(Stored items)
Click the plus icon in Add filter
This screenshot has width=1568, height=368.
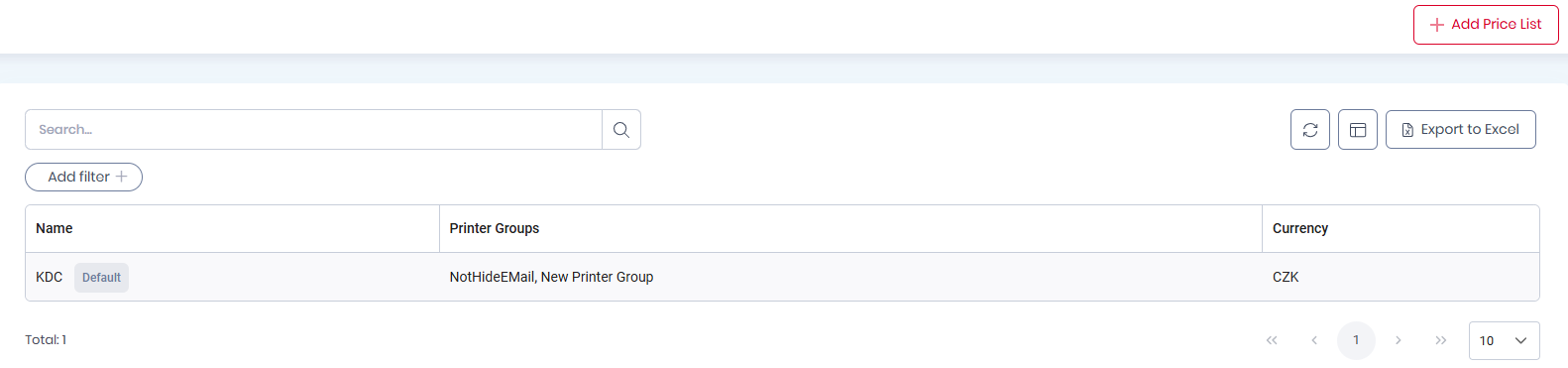click(122, 177)
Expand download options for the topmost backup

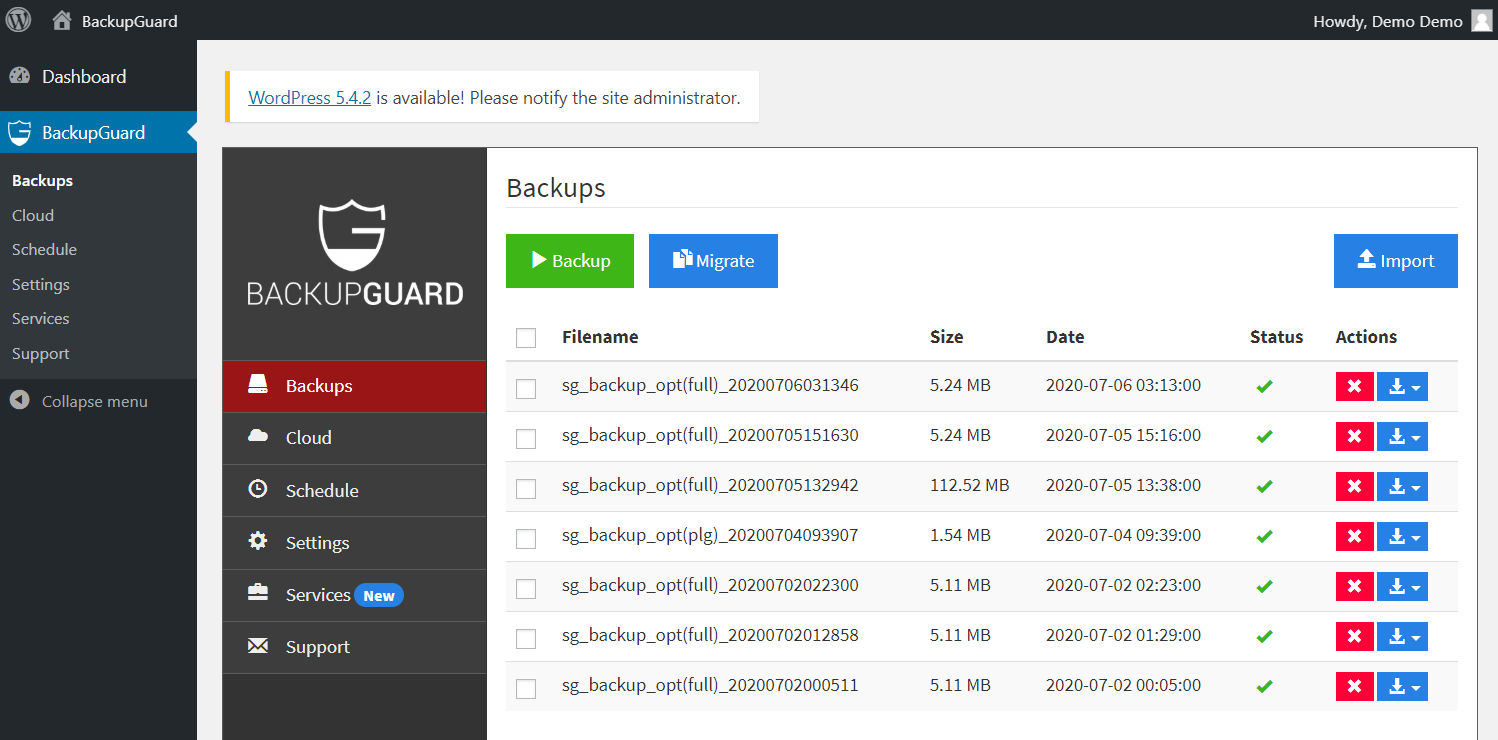(x=1418, y=386)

§ **Task requirements**
The records above are to be retyped exactly, with every picture left out.

§ **Solution below**
Click the plus icon in Add filter
This screenshot has width=1568, height=368.
click(122, 177)
Expand download options for the topmost backup

(x=1418, y=386)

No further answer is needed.